While it may seem obvious to link manufacturing layoffs to concomitant trade deals, such perspectives often conflate trade with other systemic forces—namely, technology and automation—that have also disrupted traditional manufacturing industries. Indeed, in his farewell address in January 2017, President Obama noted, “The next wave of economic dislocation won’t come from overseas. It will come from the relentless pace of automation that makes a lot of good, middle-class jobs obsolete.”[5]

However, separating the effects of trade from technology can be difficult, as both phenomena have similar impacts. They boost productivity, enhance national welfare, and generate high wages for individuals with specialized training. But they also produce adverse outcomes for the “losers”—less-skilled workers vulnerable to foreign competition. Trade and technology are also blamed for increasing levels of economic inequality and anxiety. Despite their similarities, however, the forces of technological advancement are causing far more disruption and despair in the US labor force than any free trade policy. To restore economic opportunities for blue-collar Americans, it is crucial to understand the real problems they face and determine what public policy can do for them.

Good Politics, Bad Economics

Mainstream economists believe that trade enhances a country’s welfare by increasing overall economic output. When two countries trade, they each theoretically choose to specialize in the production of goods and services in which they possess a “comparative advantage”—that is, products that allow them to use their labor force, natural resources, and capital more efficiently relative to other products. Some producers benefit, while others lose from trade, but trade theory justifies these distributional consequences on the basis that, overall, it makes each country better off.

The stories of losers from trade dominated the narrative of this past election, with a focus on declining American manufacturing industries like textiles and auto machinery. Throughout his campaign, President Trump blamed trade agreements such as NAFTA, a free trade treaty between Canada, the United States, and Mexico, for the woes of Americans whose jobs have moved overseas. He promised a 45 percent tariff on imports from China and a 35 percent tariff for Mexico.[6]Moreover, he has withdrawn the United States from the Trans-Pacific Partnership trade deal negotiated by President Obama and has pledged to renegotiate NAFTA.[7]

Yet the decline of manufacturing jobs in the United States predates many of the country’s most significant trade deals, including NAFTA. In the late 1970s, the Bureau of Labor Statistics (BLS) forecasted that the manufacturing sector’s share of employment would decline from roughly 20 percent to just under 9 percent by 2010. The actual trend has been remarkably consistent with this prediction, though the decline has since leveled off.
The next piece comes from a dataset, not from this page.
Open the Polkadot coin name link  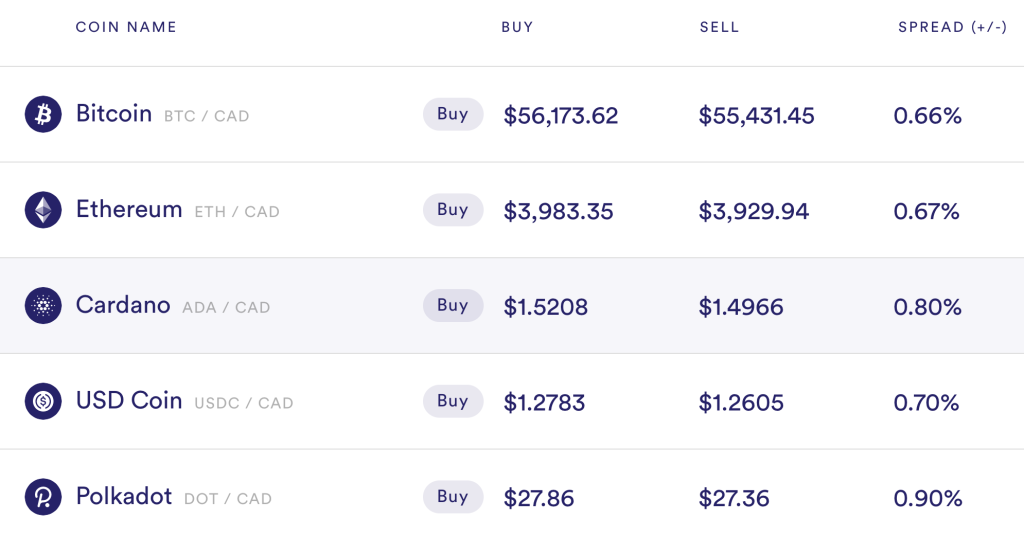pos(124,496)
Moreover, similar declines in manufacturing have occurred in other advanced industrial countries, including those with manufacturing trade surpluses like Japan and Germany.[8]

The United States has free trade agreements with twenty other countries, which together provide one-third of US goods imports[9] and receive almost half of US goods exports.[10] Imposing tariffs on China, the United States’ largest trading partner, or any other country, would likely result in retaliatory tariffs on US exports and even a trade war. According to the Peterson Institute for International Economics (PIIE), such tit-for-tat would cost 4.8 million private sector jobs by 2019.[11] This is because nearly two-thirds of imports to the United States are intermediate goods—those used by workers in US factories to produce final goods. Imposing tariffs on intermediate goods not only inflates the cost of final goods for consumers but leads to greater unemployment as rising input costs force firms to cut back production. Furthermore, higher import prices disproportionately affect the purchasing power and the livelihoods of the poor, who spend a greater proportion of their incomes on goods than the rich.[12]
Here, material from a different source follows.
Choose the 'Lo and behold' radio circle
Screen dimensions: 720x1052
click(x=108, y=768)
For an example of how protection hurts Americans, we need look no further back than the Obama administration. In 2009, President Obama placed tariffs on tires imported from China, in response to lobbying by the American tire industry. The PIIE estimates that this tariff saved a maximum of 1,200 American jobs over the following two years. However, American consumers paid over $1.1 billion more for tires than they would have without the tariff.[13] Each job saved cost taxpayers over $833,000, which does not compare favorably with the median salary of a tire technician, which was $24,220 in May 2015.[14] Perhaps the most striking finding from the PIIE is that reduced spending on retail goods—due to greater spending on tires—resulted in a net loss of 2,500 retail jobs. Rather than save American jobs, as Obama intended, trade protection actually increased American unemployment and decreased overall consumer welfare.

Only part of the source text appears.